* **What the task asks**
Only the lines from the "Viewport: 600px width, 600px" line through the last line of the material below belong in the answer, reproduced exactly and with no pictures.
☆ ☆ ☆ ☆
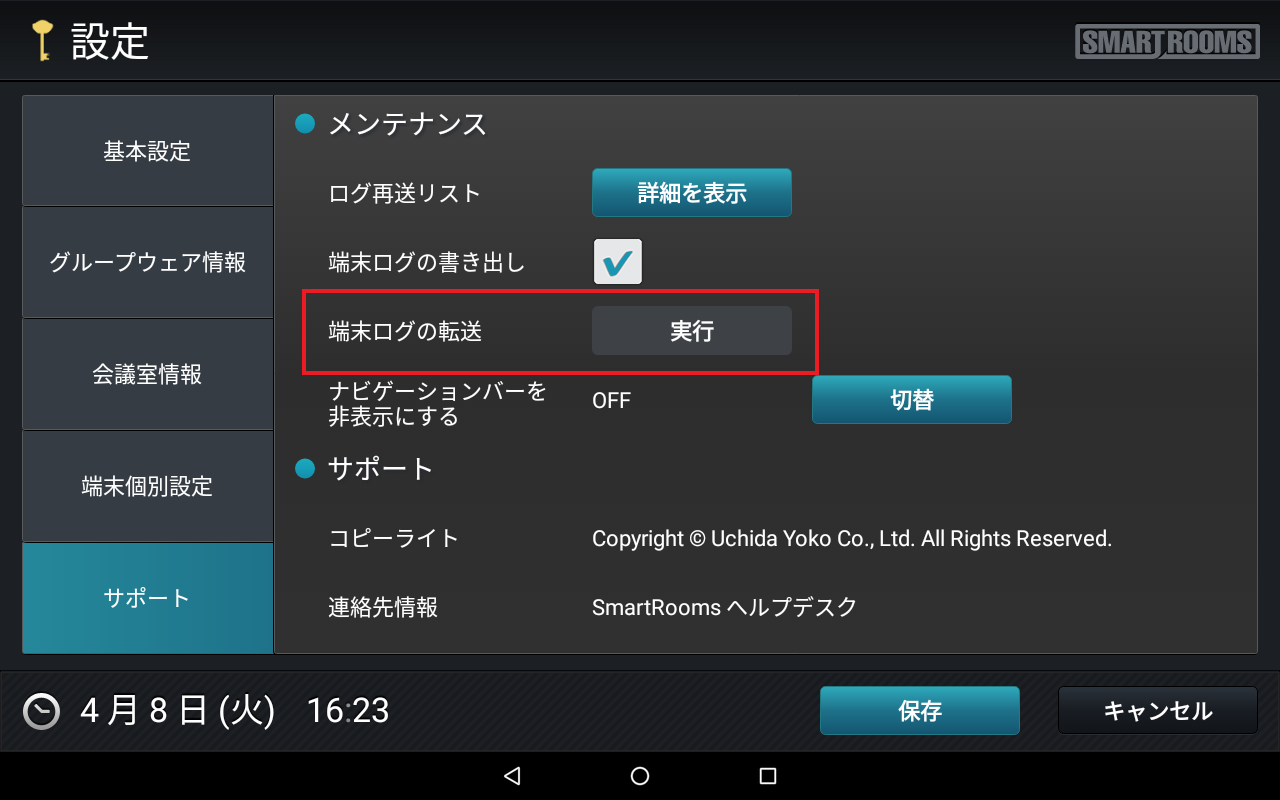Select the サポート sidebar tab
This screenshot has height=800, width=1280.
click(147, 598)
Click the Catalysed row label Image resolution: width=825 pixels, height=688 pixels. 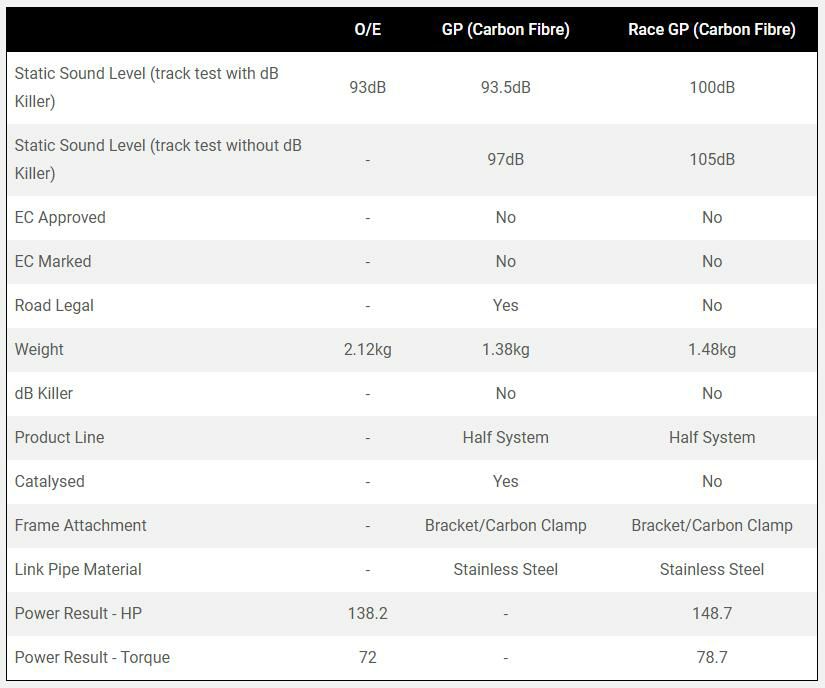click(x=50, y=481)
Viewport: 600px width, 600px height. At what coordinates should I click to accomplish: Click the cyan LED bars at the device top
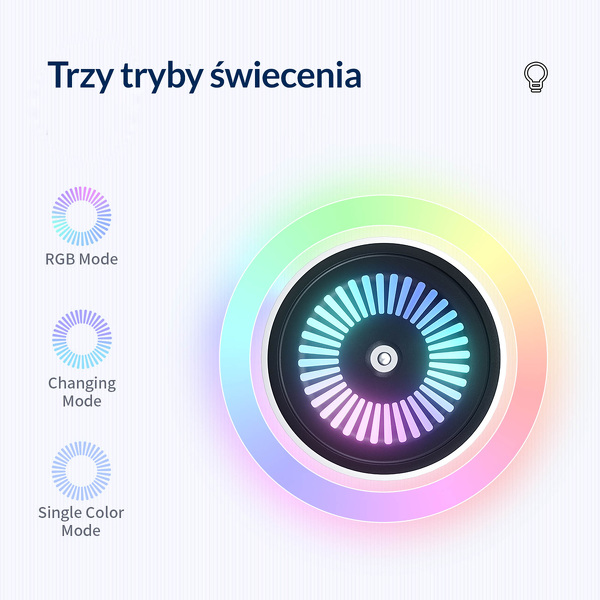(385, 295)
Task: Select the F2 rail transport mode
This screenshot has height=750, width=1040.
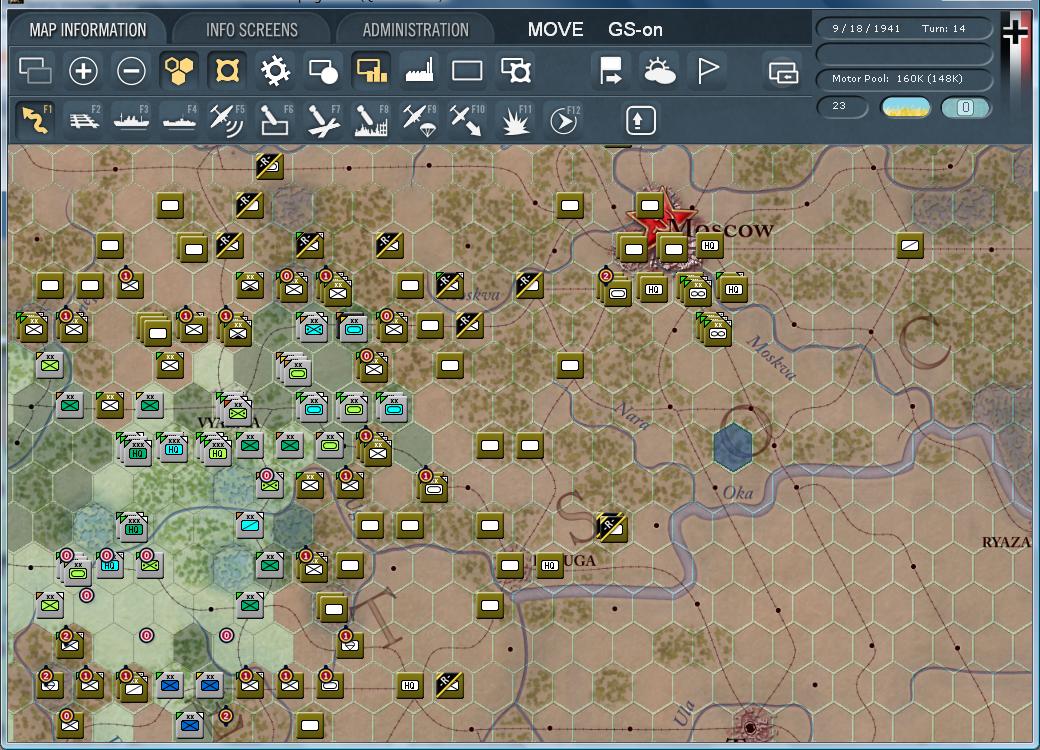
☆ ☆ ☆ ☆
* **Exercise result**
Viewport: 600px width, 600px height. At what coordinates should I click to accomplish: Click the cyan LED bars at the device top
(385, 295)
Task: Select the F2 rail transport mode
This screenshot has height=750, width=1040.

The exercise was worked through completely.